→ **What you should do**
All lines from the one containing "Site navigation [button] (400, 35)" down to the one containing "Accessibility (270, 1805)", both ends included, are to be given again exactly; omit the rest of the listing below.

→ **Excerpted records**

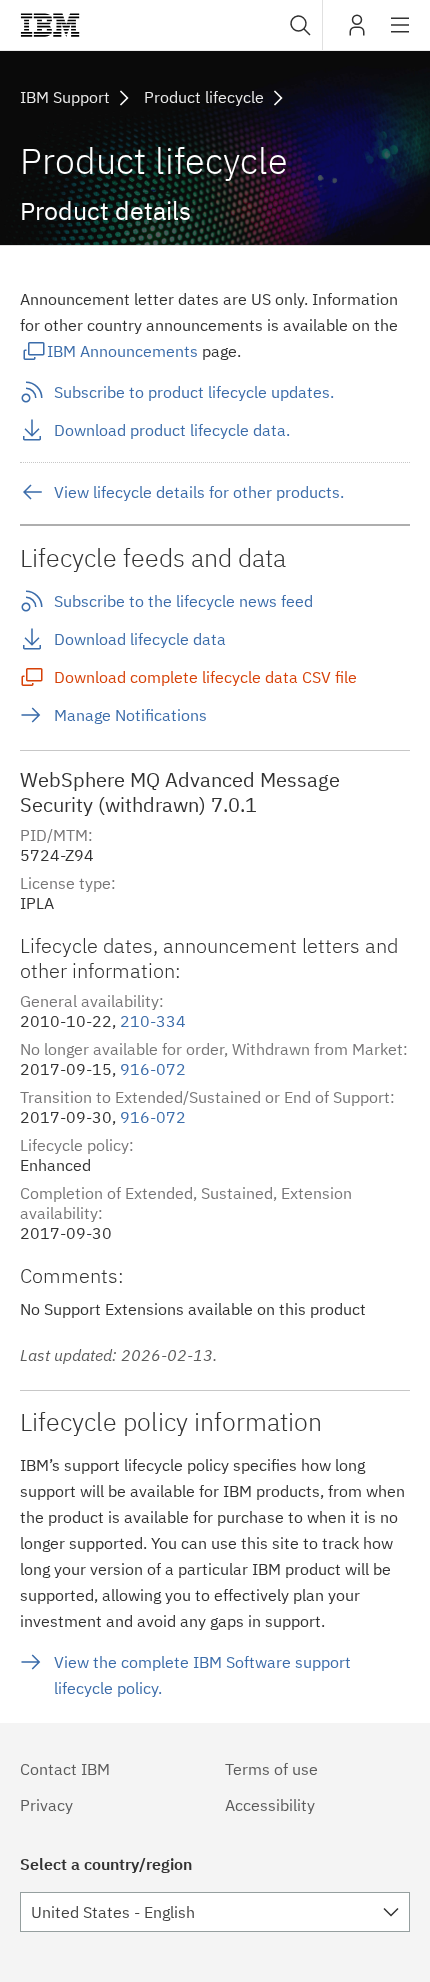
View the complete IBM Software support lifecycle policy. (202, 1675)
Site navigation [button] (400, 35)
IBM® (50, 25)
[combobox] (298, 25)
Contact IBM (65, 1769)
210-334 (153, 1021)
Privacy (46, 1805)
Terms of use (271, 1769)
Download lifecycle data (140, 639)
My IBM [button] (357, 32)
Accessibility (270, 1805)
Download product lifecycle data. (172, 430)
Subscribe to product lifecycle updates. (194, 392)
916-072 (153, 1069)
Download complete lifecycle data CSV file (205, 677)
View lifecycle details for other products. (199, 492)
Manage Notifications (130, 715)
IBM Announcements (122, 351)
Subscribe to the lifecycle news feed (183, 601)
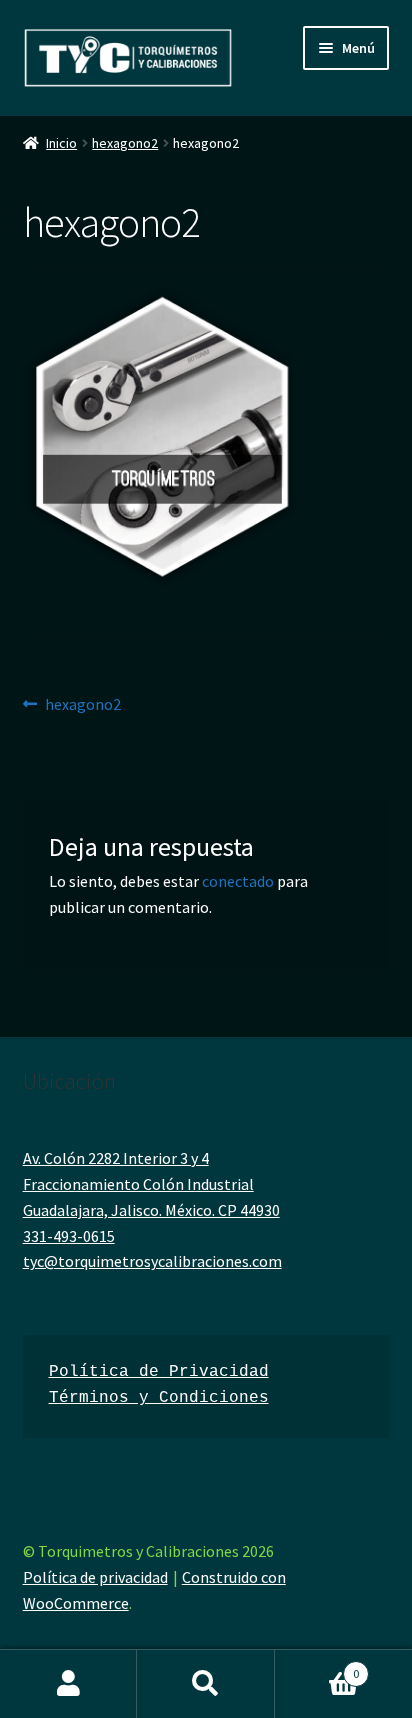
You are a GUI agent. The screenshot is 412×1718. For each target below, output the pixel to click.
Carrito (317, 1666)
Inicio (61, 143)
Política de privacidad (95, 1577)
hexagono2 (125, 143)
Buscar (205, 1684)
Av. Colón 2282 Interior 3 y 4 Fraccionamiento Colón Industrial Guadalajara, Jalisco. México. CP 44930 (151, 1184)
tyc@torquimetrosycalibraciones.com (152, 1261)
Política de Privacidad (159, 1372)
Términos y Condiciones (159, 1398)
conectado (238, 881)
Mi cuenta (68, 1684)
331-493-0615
* * *
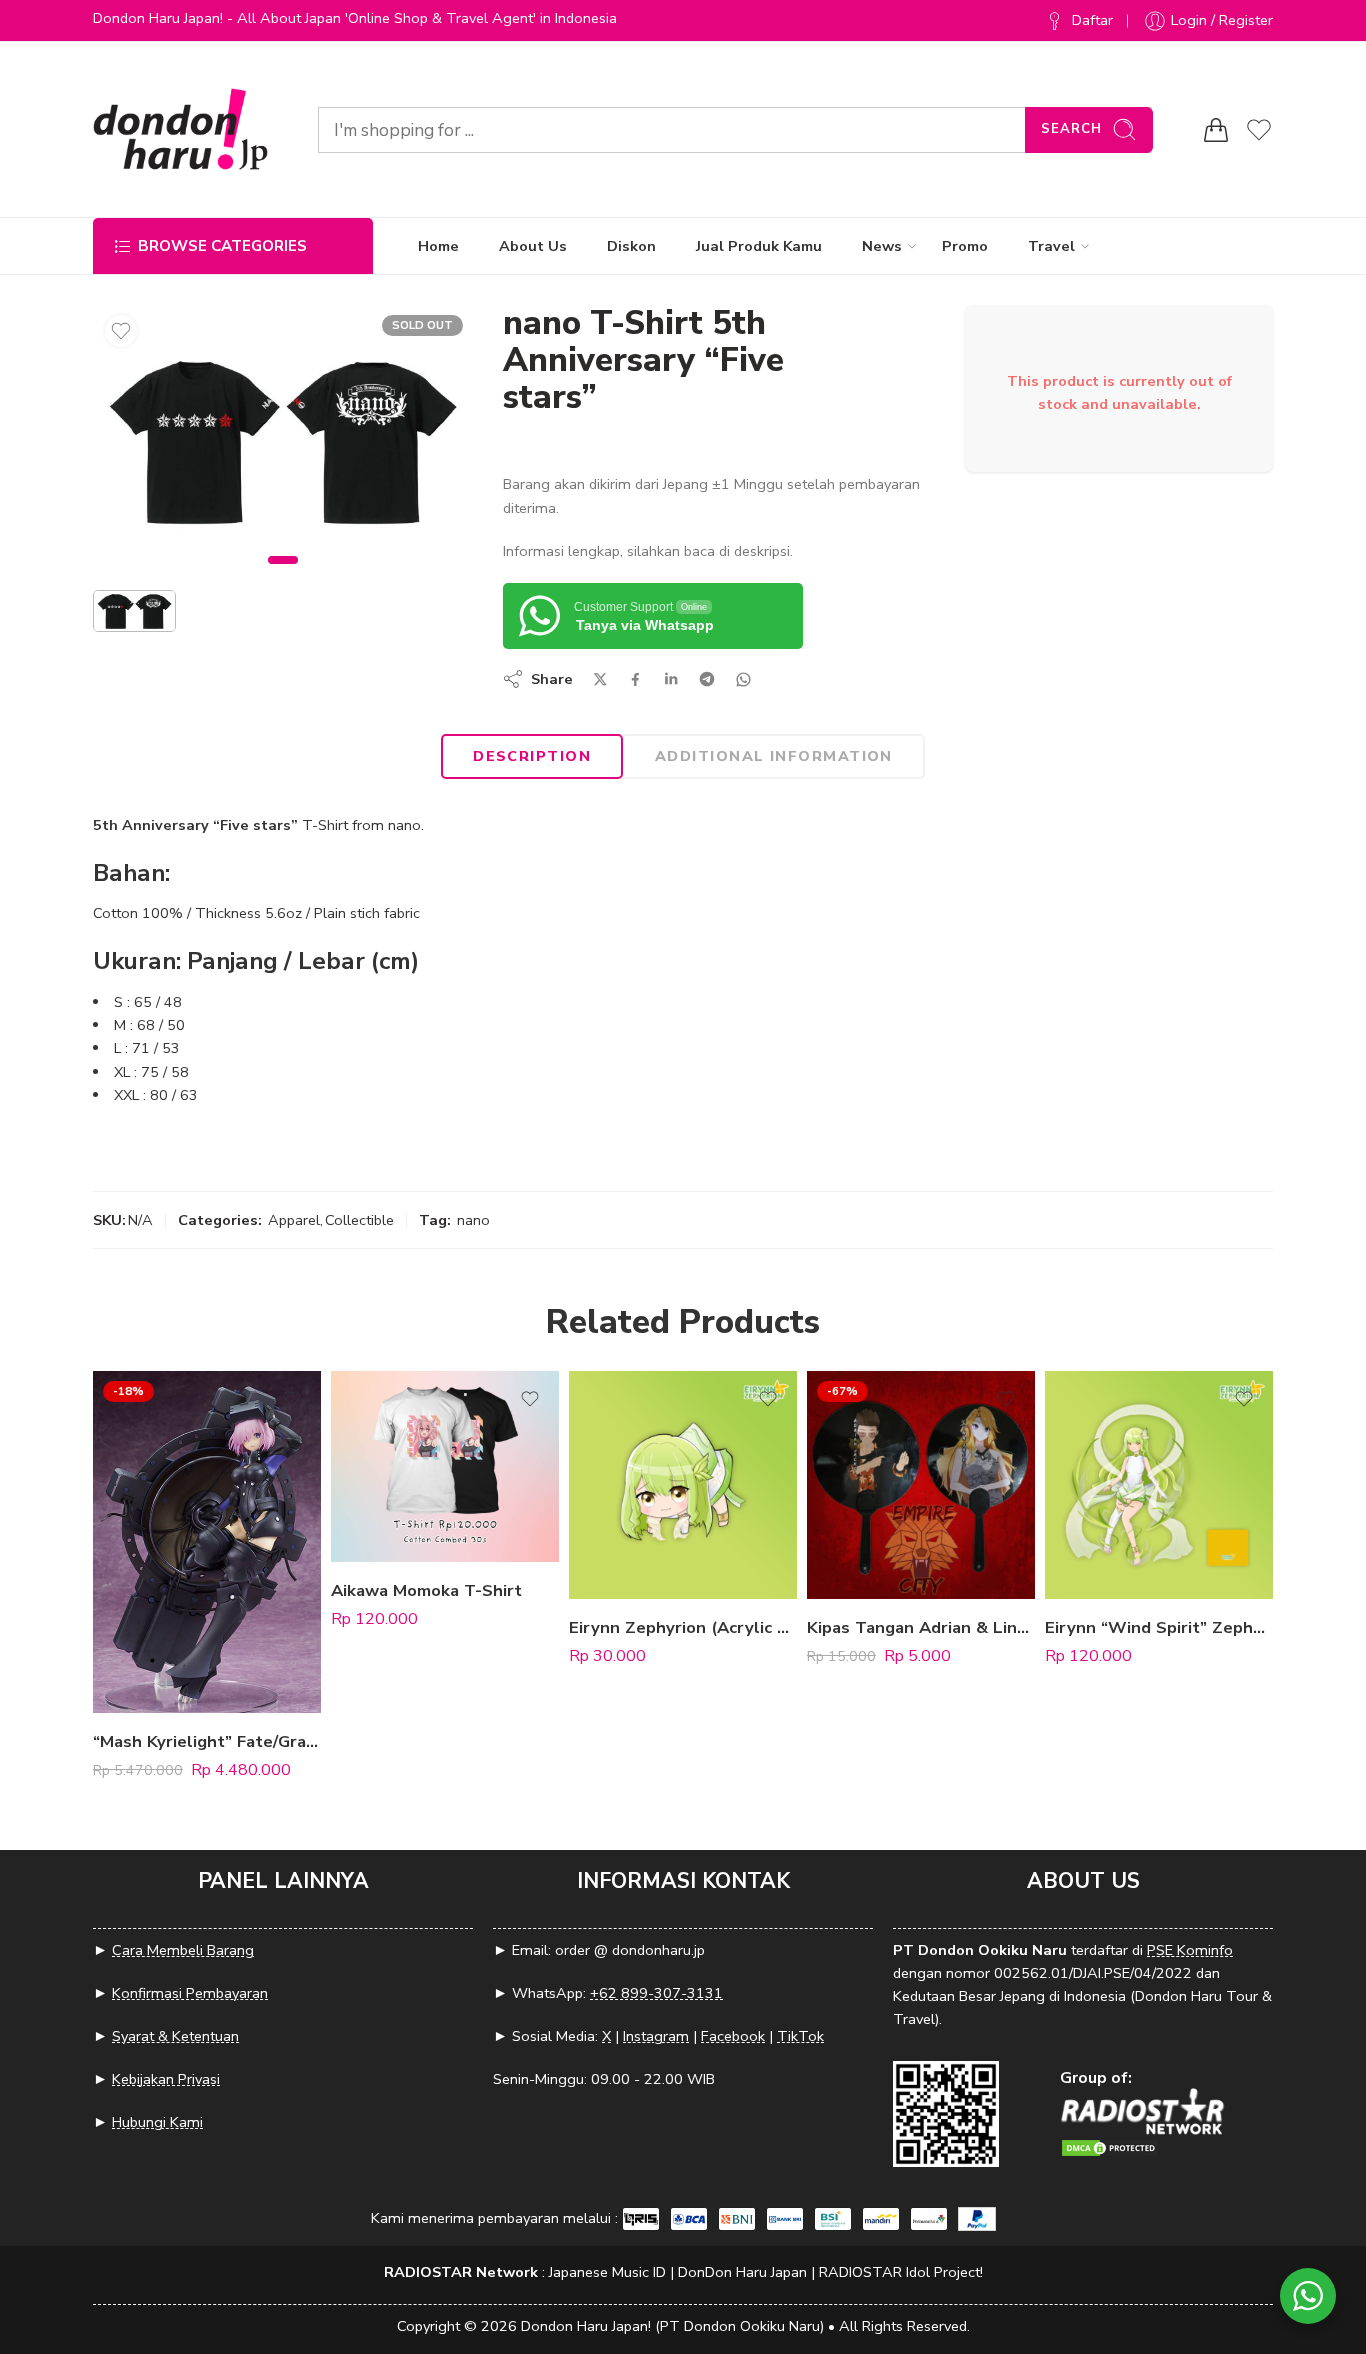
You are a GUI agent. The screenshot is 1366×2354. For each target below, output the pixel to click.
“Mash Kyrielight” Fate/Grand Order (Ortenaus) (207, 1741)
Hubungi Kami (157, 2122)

→ **Response area**
Site navigation [button] (400, 35)
IBM® (50, 25)
[combobox] (298, 25)
Contact IBM (65, 1769)
210-334 (153, 1021)
Privacy (46, 1805)
Terms of use (271, 1769)
Download lifecycle data (140, 639)
My IBM [button] (357, 32)
Accessibility (270, 1805)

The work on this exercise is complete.